Tinnitus is the perception of noise or ringing in the ears. The noise can be ringing, buzzing, roaring, clicking or hissing. Although it is bothersome it usually does not signify any underlying serious problem.

Causes of tinnitus
  • Age-related hearing loss – Hearing loss can cause tinnitus as one gets older. This is called presbycusis.
  • Exposure to loud noise – Long term exposure to loud noises like heavy equipment, chain saws, firearms and portable music devices can lead to hearing loss and tinnitus.
  • Earwax blockage – Too much earwax can harden and cause hearing loss and irritation of ear drum which can lead to tinnitus.
  • Ear bone changes – Called otosclerosis can run in families and cause tinnitus.
  • Meniere’s disease – An inner ear disorder caused by abnormal inner ear fluid pressure, where tinnitus can be an early indicator of the disease.
  • TMJ disorders – Problems with the temporomandibular joint can cause tinnitus.
  • Head or neck injuries – Head or neck trauma can affect the inner ear, hearing nerves or brain function linked to hearing. This usually cause tinnitus in one ear only.
  • Acoustic Neuroma – This benign tumor develops on the cranial nerve that runs from the brain to the inner ear that controls balance and hearing. Also causes tinnitus in one ear.
  • Blood vessel disorder – In rare cases pulsatile tinnitus is caused by atherosclerosis, head and neck tumors, high blood pressure, turbulent blood flow due to narrowing or kinking in neck artery, or arteriovenous malformation.
  • Medications – Certain medications can cause or worsen tinnitus. Antibiotics like Polymyxin B, erythromycin, vancomycin and neomycin, cancer medications including mechlorethamine and vincristine, diuretics such as bumetamide and furosemide, quinine medications, certain antidepressants and high dose aspirin.
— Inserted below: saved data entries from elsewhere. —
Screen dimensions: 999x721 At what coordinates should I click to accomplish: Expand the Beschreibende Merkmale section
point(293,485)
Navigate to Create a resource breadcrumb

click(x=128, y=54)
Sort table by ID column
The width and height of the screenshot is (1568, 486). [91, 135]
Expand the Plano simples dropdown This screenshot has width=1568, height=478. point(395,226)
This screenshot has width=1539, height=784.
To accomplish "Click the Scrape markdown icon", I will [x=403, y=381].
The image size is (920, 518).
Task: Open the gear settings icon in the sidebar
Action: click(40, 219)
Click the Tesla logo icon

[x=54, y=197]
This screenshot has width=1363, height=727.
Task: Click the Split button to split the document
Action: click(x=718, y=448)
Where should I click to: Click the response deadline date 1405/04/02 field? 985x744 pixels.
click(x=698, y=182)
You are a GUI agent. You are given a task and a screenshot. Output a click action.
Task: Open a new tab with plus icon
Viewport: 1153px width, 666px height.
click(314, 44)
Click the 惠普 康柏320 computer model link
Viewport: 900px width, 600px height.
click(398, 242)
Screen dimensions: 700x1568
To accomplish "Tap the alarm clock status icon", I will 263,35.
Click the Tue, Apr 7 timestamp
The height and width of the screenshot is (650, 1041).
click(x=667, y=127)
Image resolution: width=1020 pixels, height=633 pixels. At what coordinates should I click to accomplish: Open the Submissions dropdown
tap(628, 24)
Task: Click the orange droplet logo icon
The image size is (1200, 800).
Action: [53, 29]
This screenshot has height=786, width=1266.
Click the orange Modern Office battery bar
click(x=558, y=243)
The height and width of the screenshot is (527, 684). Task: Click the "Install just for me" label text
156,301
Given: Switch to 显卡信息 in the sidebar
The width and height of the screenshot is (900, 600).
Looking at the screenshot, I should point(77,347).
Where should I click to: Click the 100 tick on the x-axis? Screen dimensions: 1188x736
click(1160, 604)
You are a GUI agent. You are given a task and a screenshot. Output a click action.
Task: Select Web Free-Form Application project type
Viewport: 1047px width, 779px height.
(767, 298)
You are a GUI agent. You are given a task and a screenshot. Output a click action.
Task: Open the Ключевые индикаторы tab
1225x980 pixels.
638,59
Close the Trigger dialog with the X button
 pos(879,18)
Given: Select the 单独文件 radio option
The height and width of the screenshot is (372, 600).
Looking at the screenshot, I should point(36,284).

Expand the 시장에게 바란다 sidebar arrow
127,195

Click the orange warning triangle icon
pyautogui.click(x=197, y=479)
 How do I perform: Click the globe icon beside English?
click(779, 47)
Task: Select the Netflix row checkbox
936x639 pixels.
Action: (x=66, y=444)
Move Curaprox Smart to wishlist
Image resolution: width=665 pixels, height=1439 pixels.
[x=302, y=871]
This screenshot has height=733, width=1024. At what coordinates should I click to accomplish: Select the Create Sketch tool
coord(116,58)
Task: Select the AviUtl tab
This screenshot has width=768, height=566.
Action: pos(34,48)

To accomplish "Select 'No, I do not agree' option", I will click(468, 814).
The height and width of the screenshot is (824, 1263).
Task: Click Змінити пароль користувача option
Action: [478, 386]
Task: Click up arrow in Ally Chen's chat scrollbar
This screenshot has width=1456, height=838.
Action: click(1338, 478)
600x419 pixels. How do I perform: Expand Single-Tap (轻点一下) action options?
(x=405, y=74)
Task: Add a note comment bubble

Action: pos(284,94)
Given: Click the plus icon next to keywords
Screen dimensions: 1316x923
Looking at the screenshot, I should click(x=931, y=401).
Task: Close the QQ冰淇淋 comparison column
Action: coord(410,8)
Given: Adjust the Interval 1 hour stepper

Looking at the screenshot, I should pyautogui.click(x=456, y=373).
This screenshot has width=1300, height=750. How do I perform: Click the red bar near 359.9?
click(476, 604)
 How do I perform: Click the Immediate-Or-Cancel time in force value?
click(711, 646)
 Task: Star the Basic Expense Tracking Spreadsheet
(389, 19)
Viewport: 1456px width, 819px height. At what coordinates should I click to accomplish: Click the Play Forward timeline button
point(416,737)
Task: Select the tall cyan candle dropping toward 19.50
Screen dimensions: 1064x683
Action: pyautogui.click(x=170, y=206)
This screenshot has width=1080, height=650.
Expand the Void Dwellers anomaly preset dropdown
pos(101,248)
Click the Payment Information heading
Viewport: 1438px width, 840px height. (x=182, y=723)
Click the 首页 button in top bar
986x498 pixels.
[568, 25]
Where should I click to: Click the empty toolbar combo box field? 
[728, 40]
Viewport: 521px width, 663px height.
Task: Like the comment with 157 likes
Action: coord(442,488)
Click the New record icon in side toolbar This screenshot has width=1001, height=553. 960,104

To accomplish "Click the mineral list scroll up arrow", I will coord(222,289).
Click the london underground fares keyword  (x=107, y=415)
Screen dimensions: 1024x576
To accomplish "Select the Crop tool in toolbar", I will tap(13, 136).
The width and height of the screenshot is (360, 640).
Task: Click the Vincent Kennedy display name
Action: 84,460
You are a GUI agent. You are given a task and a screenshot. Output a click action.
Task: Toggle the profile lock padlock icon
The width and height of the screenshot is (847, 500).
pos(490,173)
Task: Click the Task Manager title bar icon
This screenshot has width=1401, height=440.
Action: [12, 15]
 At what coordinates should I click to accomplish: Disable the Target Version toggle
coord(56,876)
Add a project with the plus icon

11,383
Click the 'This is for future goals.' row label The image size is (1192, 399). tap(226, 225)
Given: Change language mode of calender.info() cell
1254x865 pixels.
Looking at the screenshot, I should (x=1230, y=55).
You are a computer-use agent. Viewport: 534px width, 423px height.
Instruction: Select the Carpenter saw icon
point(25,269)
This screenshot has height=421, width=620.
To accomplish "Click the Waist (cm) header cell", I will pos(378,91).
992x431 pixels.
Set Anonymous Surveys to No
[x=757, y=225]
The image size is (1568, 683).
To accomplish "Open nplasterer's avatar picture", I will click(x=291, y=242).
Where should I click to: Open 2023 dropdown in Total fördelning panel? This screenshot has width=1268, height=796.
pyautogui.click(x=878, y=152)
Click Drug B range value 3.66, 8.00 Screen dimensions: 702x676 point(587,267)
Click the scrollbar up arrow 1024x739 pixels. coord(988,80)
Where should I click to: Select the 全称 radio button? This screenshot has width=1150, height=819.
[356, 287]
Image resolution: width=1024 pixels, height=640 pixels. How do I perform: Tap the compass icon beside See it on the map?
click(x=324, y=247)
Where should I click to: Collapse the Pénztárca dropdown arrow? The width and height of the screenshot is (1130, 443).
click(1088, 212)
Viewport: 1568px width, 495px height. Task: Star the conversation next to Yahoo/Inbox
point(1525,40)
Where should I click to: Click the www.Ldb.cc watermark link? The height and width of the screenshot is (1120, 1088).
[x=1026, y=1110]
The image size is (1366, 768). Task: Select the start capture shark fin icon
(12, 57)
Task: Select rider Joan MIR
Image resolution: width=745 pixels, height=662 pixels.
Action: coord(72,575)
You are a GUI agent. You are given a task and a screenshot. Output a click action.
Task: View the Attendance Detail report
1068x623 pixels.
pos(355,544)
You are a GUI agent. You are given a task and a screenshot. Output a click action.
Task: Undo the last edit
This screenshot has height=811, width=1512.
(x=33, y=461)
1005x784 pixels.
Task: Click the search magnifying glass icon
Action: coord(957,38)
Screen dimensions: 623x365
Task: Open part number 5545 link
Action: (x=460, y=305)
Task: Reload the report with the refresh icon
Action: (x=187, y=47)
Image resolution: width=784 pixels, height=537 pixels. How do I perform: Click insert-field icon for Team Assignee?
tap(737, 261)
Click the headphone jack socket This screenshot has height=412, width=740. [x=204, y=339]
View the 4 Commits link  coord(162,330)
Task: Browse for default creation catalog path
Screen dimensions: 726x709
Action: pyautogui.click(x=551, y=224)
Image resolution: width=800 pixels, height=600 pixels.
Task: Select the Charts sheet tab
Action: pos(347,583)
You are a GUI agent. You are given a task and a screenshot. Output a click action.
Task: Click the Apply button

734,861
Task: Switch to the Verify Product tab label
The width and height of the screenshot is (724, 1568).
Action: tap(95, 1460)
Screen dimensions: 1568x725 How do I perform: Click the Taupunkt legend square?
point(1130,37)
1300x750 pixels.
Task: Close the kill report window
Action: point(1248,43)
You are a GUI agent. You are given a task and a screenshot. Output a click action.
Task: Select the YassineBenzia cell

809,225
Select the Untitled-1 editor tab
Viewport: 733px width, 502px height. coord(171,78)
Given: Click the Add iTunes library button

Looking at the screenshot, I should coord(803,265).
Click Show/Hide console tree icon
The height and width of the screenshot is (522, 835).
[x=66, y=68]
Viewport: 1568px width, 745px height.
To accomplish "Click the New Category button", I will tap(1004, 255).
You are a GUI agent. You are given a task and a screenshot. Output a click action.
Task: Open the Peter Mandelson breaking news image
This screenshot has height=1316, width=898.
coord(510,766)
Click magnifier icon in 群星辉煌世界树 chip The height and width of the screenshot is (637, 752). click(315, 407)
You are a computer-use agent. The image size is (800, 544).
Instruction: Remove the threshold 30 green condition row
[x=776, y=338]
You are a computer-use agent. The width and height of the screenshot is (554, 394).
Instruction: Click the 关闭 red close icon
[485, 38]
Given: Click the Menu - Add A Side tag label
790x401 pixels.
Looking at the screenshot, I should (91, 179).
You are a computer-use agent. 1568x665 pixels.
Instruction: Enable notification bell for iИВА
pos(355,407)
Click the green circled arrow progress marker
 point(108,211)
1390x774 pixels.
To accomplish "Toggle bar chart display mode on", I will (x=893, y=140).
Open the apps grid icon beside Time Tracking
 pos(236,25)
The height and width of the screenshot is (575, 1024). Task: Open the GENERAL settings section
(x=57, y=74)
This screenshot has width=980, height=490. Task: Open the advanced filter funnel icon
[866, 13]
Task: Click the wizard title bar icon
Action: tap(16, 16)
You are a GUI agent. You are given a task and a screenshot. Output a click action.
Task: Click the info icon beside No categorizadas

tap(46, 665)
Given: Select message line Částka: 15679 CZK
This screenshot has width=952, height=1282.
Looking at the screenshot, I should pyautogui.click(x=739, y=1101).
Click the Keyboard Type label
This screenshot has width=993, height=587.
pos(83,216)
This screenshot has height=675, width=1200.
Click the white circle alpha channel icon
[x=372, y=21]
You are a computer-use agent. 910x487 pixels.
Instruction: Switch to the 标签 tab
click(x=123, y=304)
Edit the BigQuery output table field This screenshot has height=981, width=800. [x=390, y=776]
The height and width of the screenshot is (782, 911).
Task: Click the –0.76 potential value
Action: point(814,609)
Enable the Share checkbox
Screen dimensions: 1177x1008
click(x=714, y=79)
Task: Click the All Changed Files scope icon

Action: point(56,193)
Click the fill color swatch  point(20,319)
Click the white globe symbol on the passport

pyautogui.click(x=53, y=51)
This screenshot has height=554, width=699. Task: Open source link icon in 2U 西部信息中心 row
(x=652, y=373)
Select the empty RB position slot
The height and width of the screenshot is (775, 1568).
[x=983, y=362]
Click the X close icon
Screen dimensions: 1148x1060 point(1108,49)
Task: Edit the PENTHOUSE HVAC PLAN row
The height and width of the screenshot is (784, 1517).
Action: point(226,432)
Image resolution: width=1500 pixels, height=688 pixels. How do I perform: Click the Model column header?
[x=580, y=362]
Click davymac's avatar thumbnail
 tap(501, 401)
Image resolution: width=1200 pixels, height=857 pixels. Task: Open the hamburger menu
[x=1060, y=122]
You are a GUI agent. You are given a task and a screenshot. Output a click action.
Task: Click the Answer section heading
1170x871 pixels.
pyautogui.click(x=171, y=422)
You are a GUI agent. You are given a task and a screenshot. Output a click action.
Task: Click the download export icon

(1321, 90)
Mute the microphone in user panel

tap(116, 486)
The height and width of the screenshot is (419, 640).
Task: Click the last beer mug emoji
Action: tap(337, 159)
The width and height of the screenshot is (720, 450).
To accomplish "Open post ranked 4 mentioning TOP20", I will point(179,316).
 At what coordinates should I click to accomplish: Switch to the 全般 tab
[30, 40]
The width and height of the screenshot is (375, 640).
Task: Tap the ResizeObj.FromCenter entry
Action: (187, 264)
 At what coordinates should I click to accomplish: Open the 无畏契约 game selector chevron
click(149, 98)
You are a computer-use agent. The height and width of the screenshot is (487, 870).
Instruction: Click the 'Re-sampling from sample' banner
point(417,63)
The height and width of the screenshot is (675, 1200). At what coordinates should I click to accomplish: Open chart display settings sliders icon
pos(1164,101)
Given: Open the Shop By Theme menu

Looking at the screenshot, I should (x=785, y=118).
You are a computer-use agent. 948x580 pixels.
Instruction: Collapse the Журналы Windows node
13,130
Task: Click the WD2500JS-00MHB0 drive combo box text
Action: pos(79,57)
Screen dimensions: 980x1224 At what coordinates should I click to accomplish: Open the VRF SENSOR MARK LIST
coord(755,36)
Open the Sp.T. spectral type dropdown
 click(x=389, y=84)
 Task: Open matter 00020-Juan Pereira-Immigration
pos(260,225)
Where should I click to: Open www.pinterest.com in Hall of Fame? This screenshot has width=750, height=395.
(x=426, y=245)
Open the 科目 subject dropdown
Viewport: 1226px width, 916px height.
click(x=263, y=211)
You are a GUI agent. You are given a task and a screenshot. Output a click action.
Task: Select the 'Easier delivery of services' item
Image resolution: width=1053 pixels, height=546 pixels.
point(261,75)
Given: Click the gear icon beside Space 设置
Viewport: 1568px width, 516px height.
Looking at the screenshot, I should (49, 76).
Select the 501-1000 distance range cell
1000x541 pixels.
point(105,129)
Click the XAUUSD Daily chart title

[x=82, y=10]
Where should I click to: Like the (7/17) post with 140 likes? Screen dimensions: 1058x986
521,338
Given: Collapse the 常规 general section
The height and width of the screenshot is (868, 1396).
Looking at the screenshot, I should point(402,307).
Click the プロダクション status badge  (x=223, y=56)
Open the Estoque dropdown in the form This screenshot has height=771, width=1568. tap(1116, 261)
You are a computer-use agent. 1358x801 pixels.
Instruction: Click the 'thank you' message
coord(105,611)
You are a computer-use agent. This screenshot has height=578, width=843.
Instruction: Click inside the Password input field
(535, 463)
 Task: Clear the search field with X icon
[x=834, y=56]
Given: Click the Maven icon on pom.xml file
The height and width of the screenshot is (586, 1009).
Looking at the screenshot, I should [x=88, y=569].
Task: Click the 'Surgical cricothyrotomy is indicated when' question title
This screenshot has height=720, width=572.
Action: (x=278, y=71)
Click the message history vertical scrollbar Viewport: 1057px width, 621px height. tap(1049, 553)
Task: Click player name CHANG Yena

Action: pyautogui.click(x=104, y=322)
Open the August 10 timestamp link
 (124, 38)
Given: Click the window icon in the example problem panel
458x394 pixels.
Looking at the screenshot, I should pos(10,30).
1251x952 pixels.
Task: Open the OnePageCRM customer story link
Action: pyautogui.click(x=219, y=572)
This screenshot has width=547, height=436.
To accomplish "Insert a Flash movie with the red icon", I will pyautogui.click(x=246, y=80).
Often the noise disappears when you stop the drug.
Complications

Tinnitus can affect quality of life. The person may also experience fatigue, stress, sleep problems, trouble concentrating, memory problems. Depression, anxiety and irritability.

Treatment
  • Treating an underlying health condition – Earwax removal, treating a blood vessel condition and changing your medication
  • Noise suppression – Your doctor may suggest an electronic device to suppress the noise.
  • Drugs – This cannot cure the tinnitus but may reduce the severity. Possible drugs include tricyclic antidepressants and alprazolam but this have their side effects and are habit forming and should be avoided and used only as a last resort.
  • Lifestyle changes – Avoid possible irritants like loud noises, caffeine and nicotine. Cover up the noise with fan or soft music. Manage stress as stress can make tinnitus worse. Reduce alcohol consumption as this increases blood flow and worsen tinnitus.
  • Supplements – The gingko EGb 761 taken at a dose of 120 mg for three months helps in certain patients. Also can try zinc and B supplements.
  • Alternative therapies – Some people have tried acupuncture and hypnosis with varying results.
Coping and Support

Tinnitus does not always improve or go away with treatment. Some suggestions to help you cope include counseling. Support groups and educating yourself.

However if you have new onset tinnitus always first go and see a doctor and  I recommend to see an ENT specialist. Make sure it is not one of the treatable causes.